Australian Radio Network to stand down multiple staffers
The economic impact of Australia’s weak advertising market isn’t lost on radio.
This week Australian Radio Network is preparing to stand down multiple staffers for up to three months, affecting about 5% of employees across most divisions and offices.
Radio rival Southern Cross Austereo also stood down multiple staffers in April to reduce its payroll liability in a bid to survive the economic impact of the pandemic.
ARN’s decision comes after a company-wide review by the broadcaster to evaluate areas of the business that will bounce back fast after the post-pandemic recovery, Radio Today can reveal.

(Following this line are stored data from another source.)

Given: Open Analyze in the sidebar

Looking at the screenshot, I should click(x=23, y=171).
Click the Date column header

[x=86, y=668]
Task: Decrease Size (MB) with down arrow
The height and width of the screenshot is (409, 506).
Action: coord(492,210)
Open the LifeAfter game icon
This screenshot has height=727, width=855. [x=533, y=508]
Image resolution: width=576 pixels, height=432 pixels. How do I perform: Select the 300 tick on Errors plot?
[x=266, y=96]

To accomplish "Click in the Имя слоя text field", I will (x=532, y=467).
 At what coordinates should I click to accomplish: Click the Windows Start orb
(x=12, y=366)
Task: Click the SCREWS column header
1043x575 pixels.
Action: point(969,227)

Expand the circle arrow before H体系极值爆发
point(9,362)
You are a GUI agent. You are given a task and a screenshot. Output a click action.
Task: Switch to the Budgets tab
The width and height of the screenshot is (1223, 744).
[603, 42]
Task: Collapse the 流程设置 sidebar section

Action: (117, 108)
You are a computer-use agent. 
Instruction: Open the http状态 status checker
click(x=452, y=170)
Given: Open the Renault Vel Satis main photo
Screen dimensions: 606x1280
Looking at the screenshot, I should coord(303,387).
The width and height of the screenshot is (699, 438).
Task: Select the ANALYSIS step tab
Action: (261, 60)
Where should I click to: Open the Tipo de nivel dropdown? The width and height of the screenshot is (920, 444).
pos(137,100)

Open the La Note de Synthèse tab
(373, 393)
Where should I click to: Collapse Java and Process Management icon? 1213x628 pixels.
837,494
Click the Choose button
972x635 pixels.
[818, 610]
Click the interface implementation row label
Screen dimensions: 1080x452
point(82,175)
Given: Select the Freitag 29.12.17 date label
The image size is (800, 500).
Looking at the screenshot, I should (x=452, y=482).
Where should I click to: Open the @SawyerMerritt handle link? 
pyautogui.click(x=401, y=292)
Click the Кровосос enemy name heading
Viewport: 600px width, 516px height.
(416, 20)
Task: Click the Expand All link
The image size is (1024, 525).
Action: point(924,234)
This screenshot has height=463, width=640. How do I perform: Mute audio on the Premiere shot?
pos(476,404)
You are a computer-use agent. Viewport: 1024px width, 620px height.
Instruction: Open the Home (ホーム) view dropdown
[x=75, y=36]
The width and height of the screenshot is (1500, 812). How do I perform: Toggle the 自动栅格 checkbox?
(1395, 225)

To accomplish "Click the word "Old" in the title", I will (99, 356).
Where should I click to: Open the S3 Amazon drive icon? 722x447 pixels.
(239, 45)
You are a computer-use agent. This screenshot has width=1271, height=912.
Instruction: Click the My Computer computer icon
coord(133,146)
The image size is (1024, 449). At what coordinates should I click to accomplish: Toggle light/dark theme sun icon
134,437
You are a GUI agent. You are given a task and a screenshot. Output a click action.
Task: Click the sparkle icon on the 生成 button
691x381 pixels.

When contacted by Radio Today, a spokesperson confirmed the review and stand-downs.
“ARN is making some changes this week to both streamline and strengthens the business due to the effects of COVID-19,” the spokesperson said.
“As a result, we’re currently in consultation with a small percentage of impacted staff regarding a proposed JobKeeper stand down for the next few months.
“For privacy reasons and to minimise any difficulty from these changes on our teams, we won’t release further details until it is finalised later this week.”
ARN declined to confirm how many people would be affected, as conversations are ongoing.
Radio Today also understands that ARN management is confident there will be no further stand-downs in the coming months and that some heads will be redeployed within the business.
Ad revenue for the HT&E-owned ARN fell more than 40% in April this year as the broadcaster slashed overheads, reduced pay and working hours and applied for JobKeeper.
ARN’s first-quarter billings were down 7.2% between January and March, a stronger bill of health than the industry-wide figure of 12.4% reported by Commercial Radio Australia.
HT&E also revealed that it found operational savings of between $20 million and $23 million, as it looks to keep the balance sheet positive during uncertain times.